Frizapla, toute jeune york de deux ans, rongeait son frein, ou plutôt un os friandise en peau de buffle qu'elle avait entamé hier et qu'elle venait de retrouver dans son panier où venait de la consigner Blanche Tuttiquanti, terrible vieille dame qui n'aimait rien tant qu'observer les allées et venues de ses voisins du 101 Rue de la Mazurka de sa fenêtre du premier étage ou surfer sur le net (et elle était douée, peut-être au point de pirater les boîtes de messagerie de ses voisins et de pouvoir lire leurs messages).

 

Sa deuxième escapade de la matinée avait tourné court cette fois. N'ayant pas retrouvé ses deux amis, Gaspard, labrador copain de longue date, ni Rataplan, robuste gaillard à la généalogie variée, nouvelle connaissance, d'abord chien errant puis engagé dans les services policiers du SKUTE (comment, ce serait trop long à expliquer ici) au parc lors de sa promenade hygiénique de 7 h 00, elle avait voulu remettre cela dans l'espoir de les voir cette fois et profiter de la porte ouverte à un livreur de fleurs, pour se glisser à nouveau dans les escaliers, direction le porche d'entrée, qu'elle savait rester ouvert jusqu'à midi. Elle ne put échapper à la vigilance de Madame Hermina Van Der Prout, la gardienne qui surgit comme un diable de sa loge et la fit remonter ventre à terre jusqu'à chez Blanche, qui n'avait pas eu le temps de dire ouf et se rattrapa après !

 

Quotidiennement, en effet, vers 7 h 00 du matin, Frizapla sortait seule, avec la complicité de sa maîtresse Blanche Tuttiquanti, qui lui ouvrait la porte de l'appartement. C'était le moment où la gardienne lavait à grande eau le hall et l'un des battants de la majestueuse porte d'entrée de l'immeuble était ouvert sur l'extérieur. Frizapla avait toujours réussi à bondir jusqu'à la sortie, profitant de ce que la gardienne avait le dos tourné. Le retour s'effectuait de la même manière.

 

Elle y retrouvait vite Gaspard le labrador, délivré par sa propre maîtresse, Charlotte qui, elle, se contentait de faire les cent pas dans l'allée principale, ou de s'asseoir sur un banc pour lire quelques chapitres d'un bon roman. C'était si amusant de courir ensemble, de se poursuivre mutuellement, de faire peur aux pigeons ou aux canards de la mare. Frizapla n'avait pas encore eu de petits (on ignore encore les plans de Blanche à ce sujet). Gaspard, lui, avait peut-être déjà été géniteur (cela, il faudrait le demander à Charlotte) mais il avait été opéré et ne risquait pas de tenter d'être le père des futurs enfants de Frizapla ; en revanche, en sa compagnie, elle ne risquait pas de mésaventure, il la défendait farouchement !

 

Pour souligner l'étroite complicité qui liaient la petite york et la vieille dame, on trouvera plus bas, un message datant juste d'avant la grande fête donnée par Luigi et Lolita, du troisième étage.

 ***

 

De : Blanche.tuttiquanti
Envoyé : 20/09/09 18:00:15
A : William.will
Sujet : Arrive !


Mon doux ami,
Es-tu prêt ? Il est temps que tu te pointes ! Ton costard de Charlie Chaplin est endossé ? N’oublie pas ta canne, ni ton chapeau melon ...
Hé hé, je peux te donner un avant-goût de la fiesta !

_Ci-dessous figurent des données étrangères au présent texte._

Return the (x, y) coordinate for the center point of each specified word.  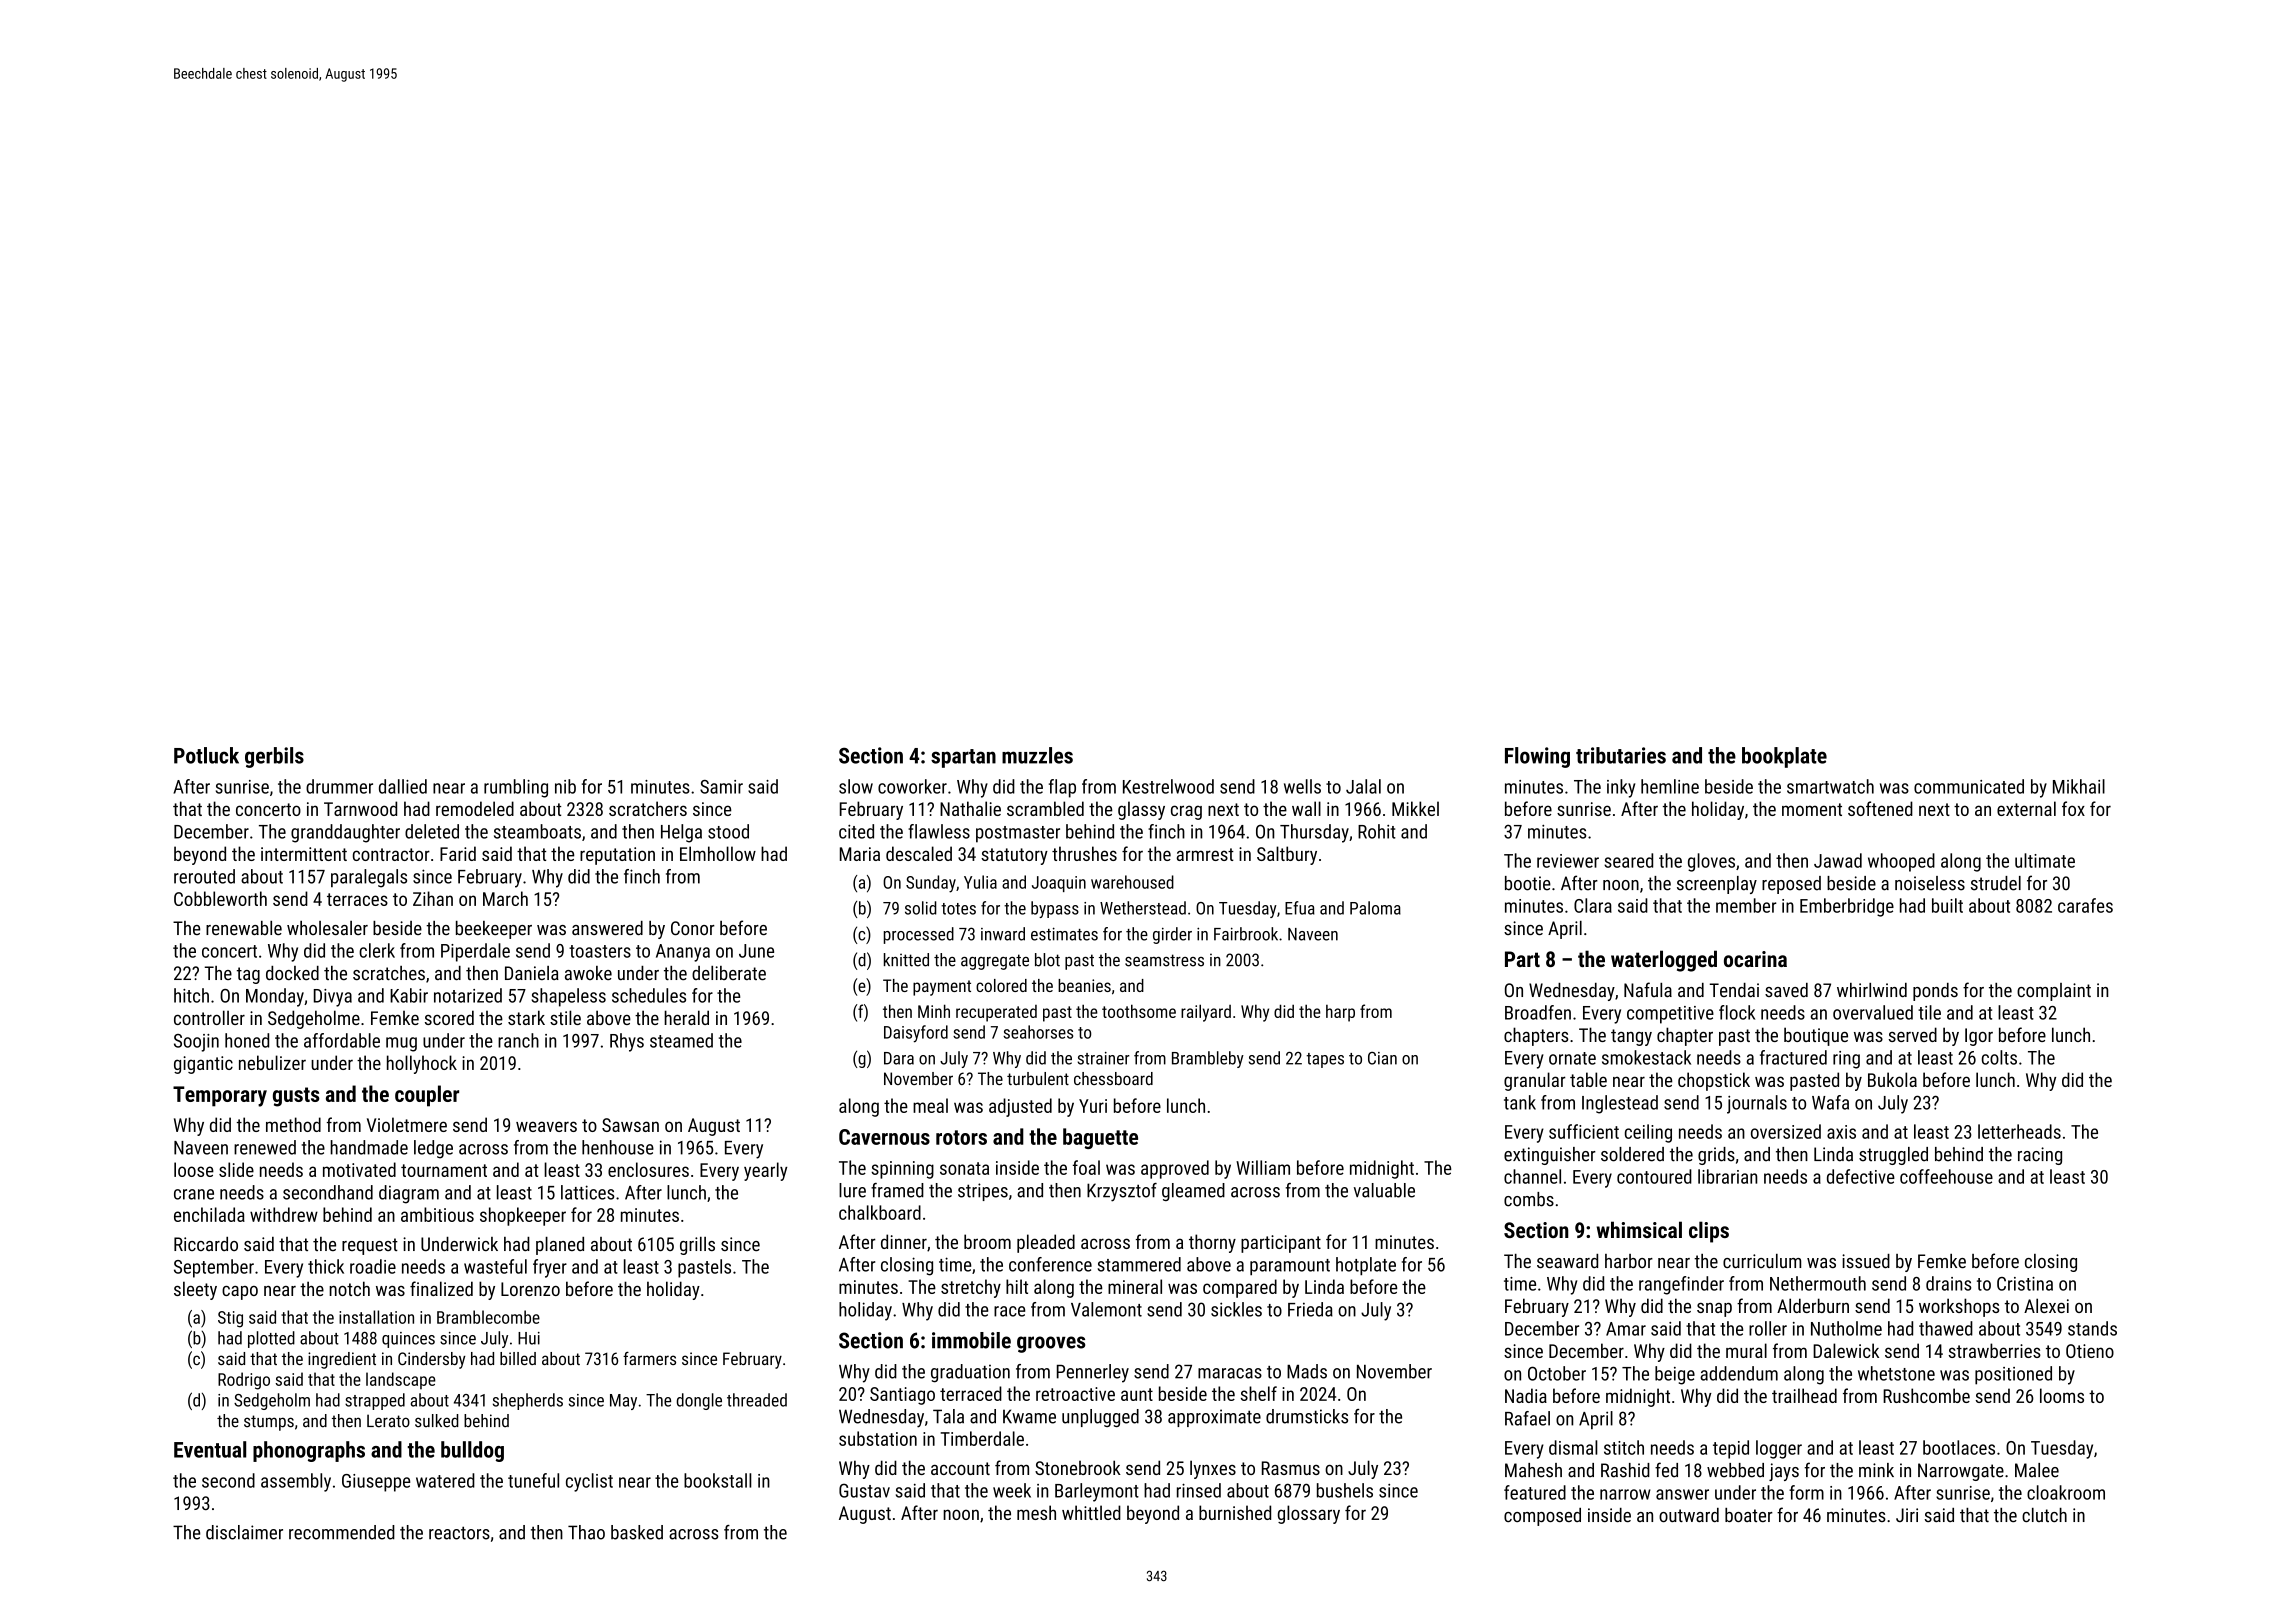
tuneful (533, 1480)
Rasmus (1291, 1468)
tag (248, 975)
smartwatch (1830, 786)
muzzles (1037, 755)
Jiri (1907, 1515)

Tu sais que ma p’tite Frizapla est une Yorkshire très futée. Elle ne s’est jamais fait coincer le matin, à 7 h 00, quand je la lâche, ni vues ni connues. Madame Van Der Prout lave le carrelage du grand hall d’entrée à cette heure-là et ouvre tout grands les deux battants de la porte cochère. Je suis ma petite chienne des yeux du haut de l’escalier. Frizapla saisit à coup sûr l’occasion où Hermina a le dos tourné et pfuit ! elle file dehors au plus vite de ses papattes vers le Parc Tournenron. Elle doit y retrouver ce grand dadais de Gaspard que Charlotte, déjà toute pomponnée, sort en laisse jusqu’au parc, où elle le libère.

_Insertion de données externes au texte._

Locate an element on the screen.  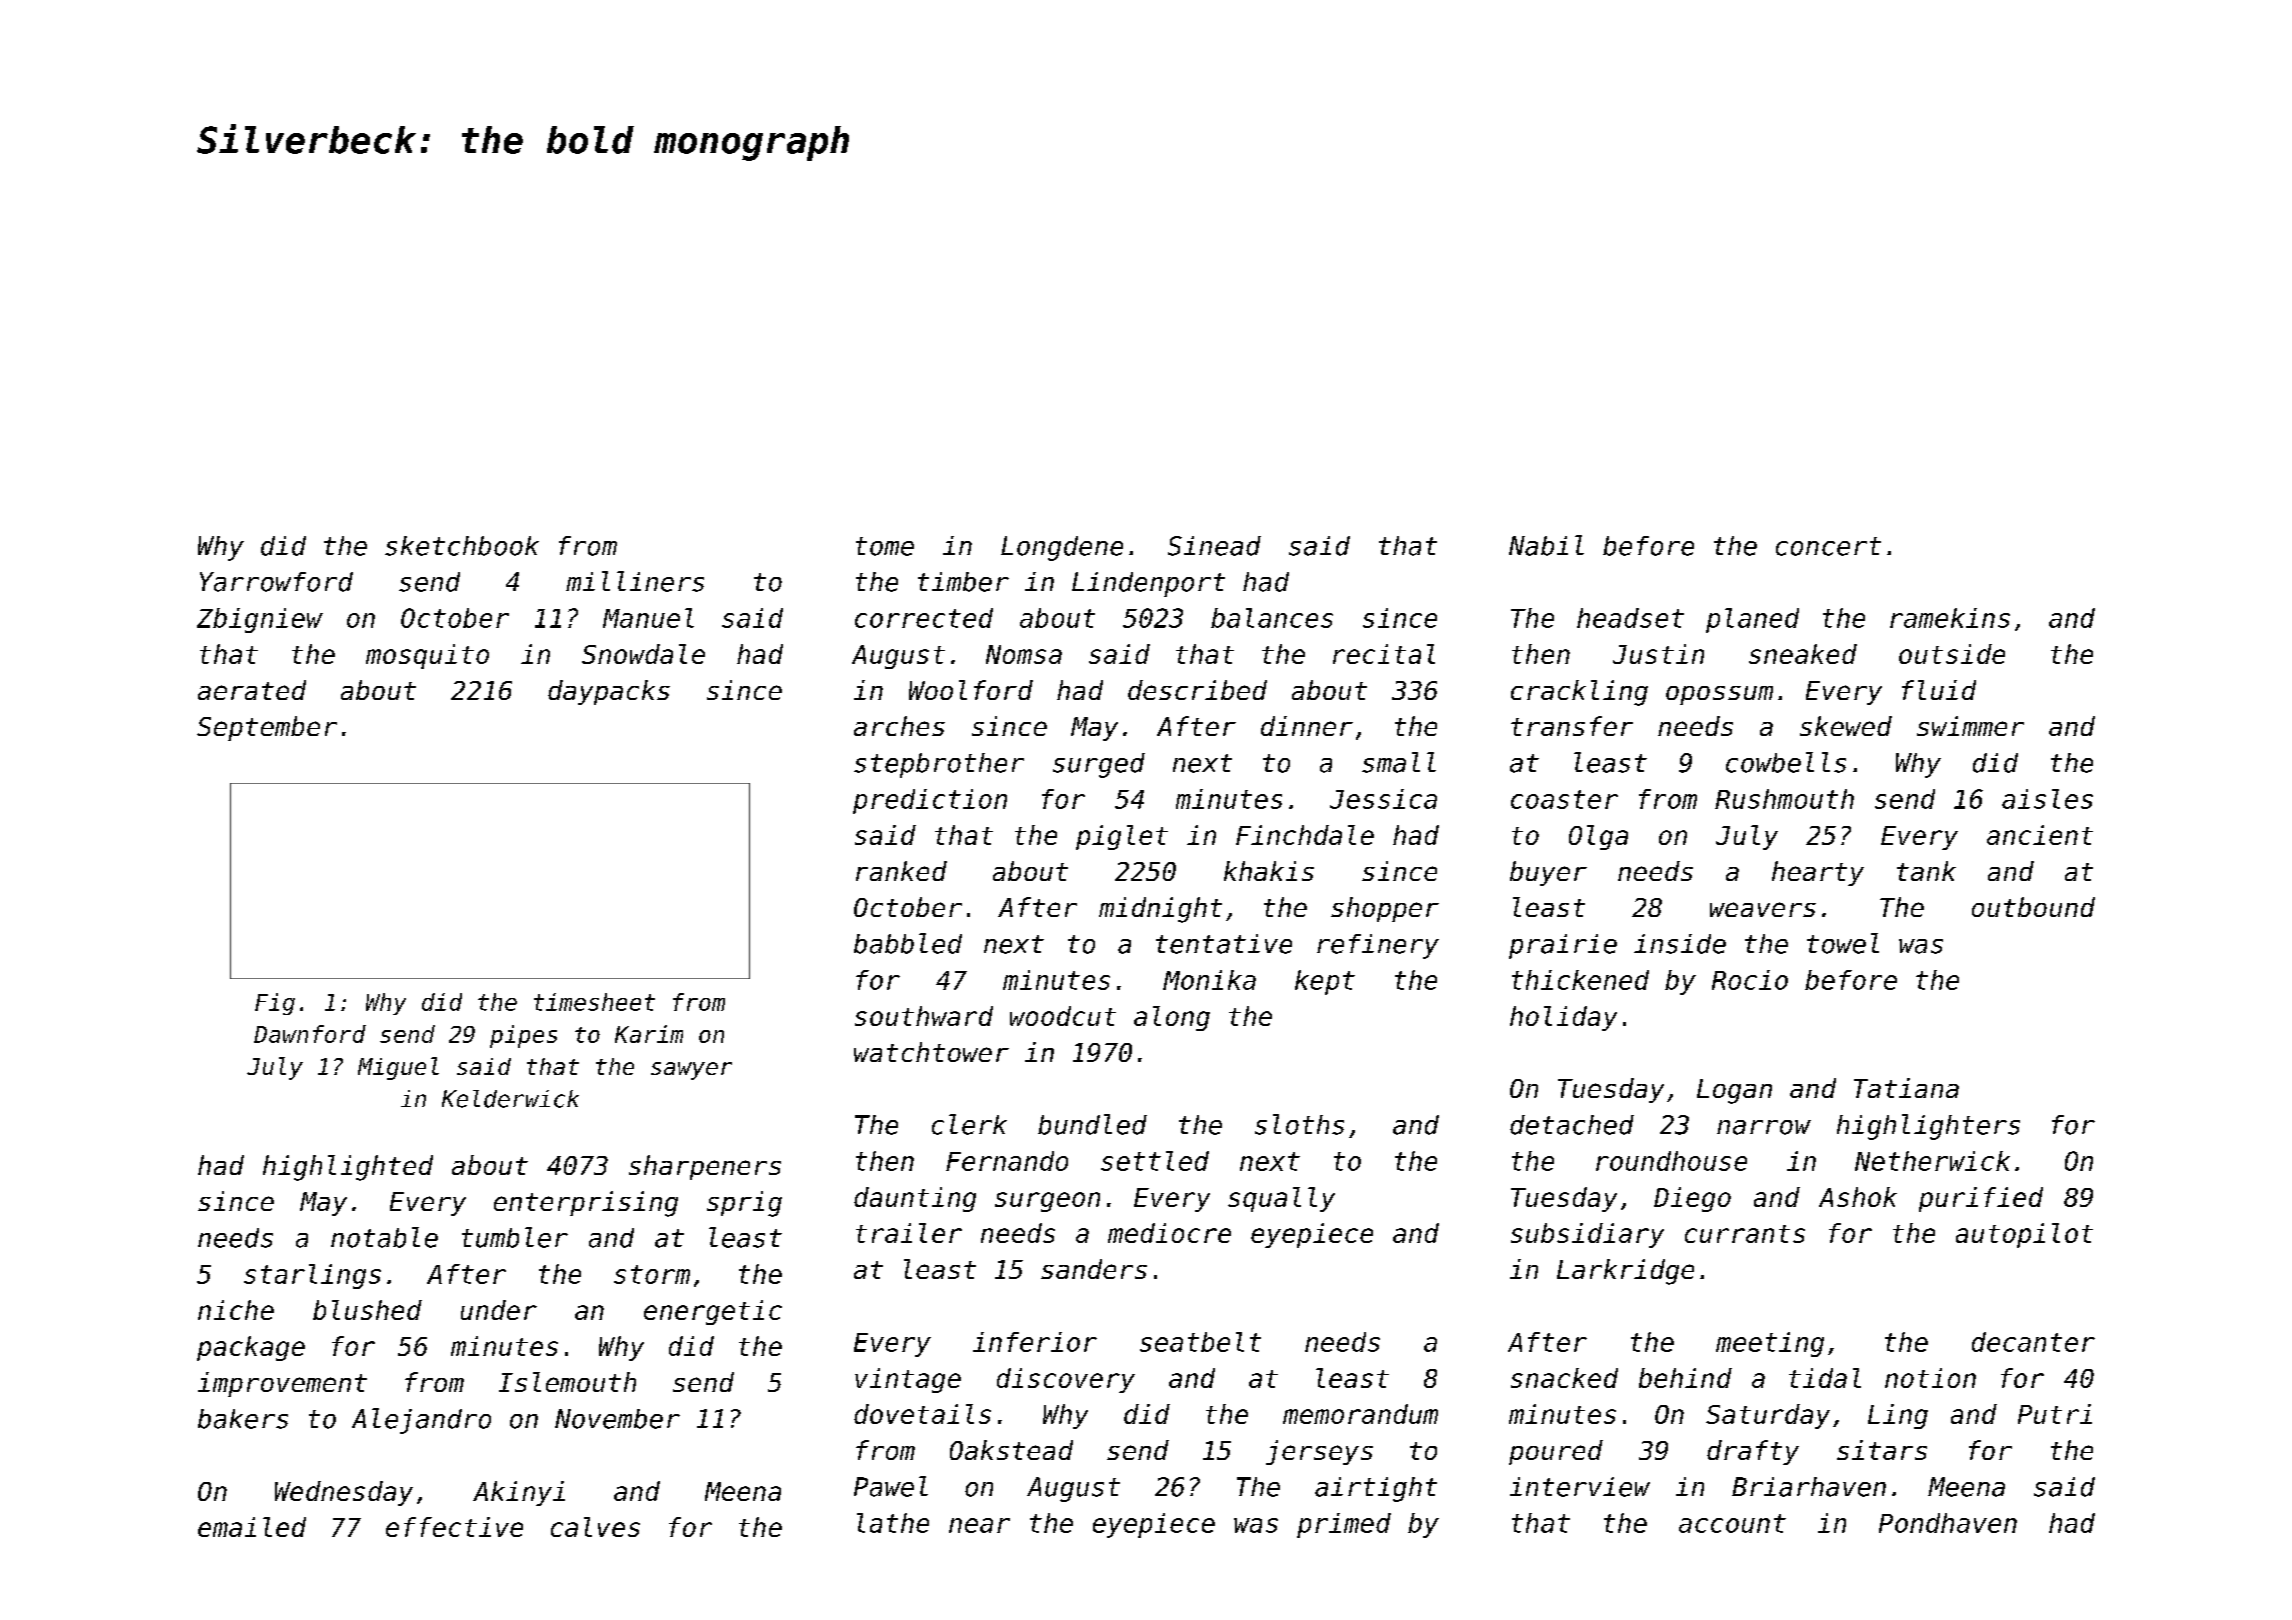
Akinyi is located at coordinates (519, 1493).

Ainsi moi, toujours en robe de chambre, cheveux embroussaillés, je m’étire voluptueusement pour finir de me réveiller, vu que je passe mes nuits à surfer sur le net, quand je n’observe pas les allées et venues de mes chers voisins. Certains vivent bien la nuit, comme je te l’ai déjà signalé ! Je me compose mon plateau de petit déjeuner, un fruit, du thé vert, deux tartines grillées avec un soupçon de margarine et de marmelade et je retourne sous la couette ! Je contemple le ciel par ma fenêtre, je me remémore mon programme de la journée à venir. Notre municipalité offre tant de sollicitations aux personnes dites âgées : yoga, piscine, conférences, cours de théâtre ! Je pense être au point dans mon rôle de Jeanne Moreau : outre que je lui ressemble, ma voix aussi va bluffer tout le monde ...

 

Ma porte d’entrée est laissée discrètement entrebaillée et Frizapla revient quand elle veut ! Elle sait bien refermer derrière elle en appuyant sur ses papattes antérieures ! Tout cela pour t’informer que j’ai usé du même stratagème pour la faire s’introduire chez Luigi tout à l’heure ! Je lui ai dit : “Tu entends, ma fifille, tout ce bruit qui vient de chez le Monsieur, en haut ? Va vite voir, profite de la porte ouverte, je viendrai te chercher, hein ?” Avec un petit jappement excité, elle a foncé ! Cela a marché ! J’ai pris un air affolé, je me suis élancée à sa suite en l’appelant, je me suis engouffrée chez Luigi en même temps que des employés du traiteur, qui finissaient de livrer les canapés, les petits fours et de les disposer au salon.

 

J’ai récupéré Frizapla dans la cuisine, en train de déguster une rondelle de saucisson qu’un jeunot amusé lui avait donné !  Alors, Luigi était en peignoir, énervé, rouge, en train d’apostropher Madame Taratatapian qui, selon lui, mettait trop longtemps à essuyer les verres ... La brave dame restait imperturbable sous sa coiffe bigoudène.
Figure-toi que Monsieur Taratatapian était là ! C’est lui qui remplira le rôle du majordome, il en avait la tenue et il devra clamer les noms des personnalités au fur et à mesure qu’elles arriveront, d’une voix de stentor !
C’est un comédien de métier, m’a glissé sa femme ...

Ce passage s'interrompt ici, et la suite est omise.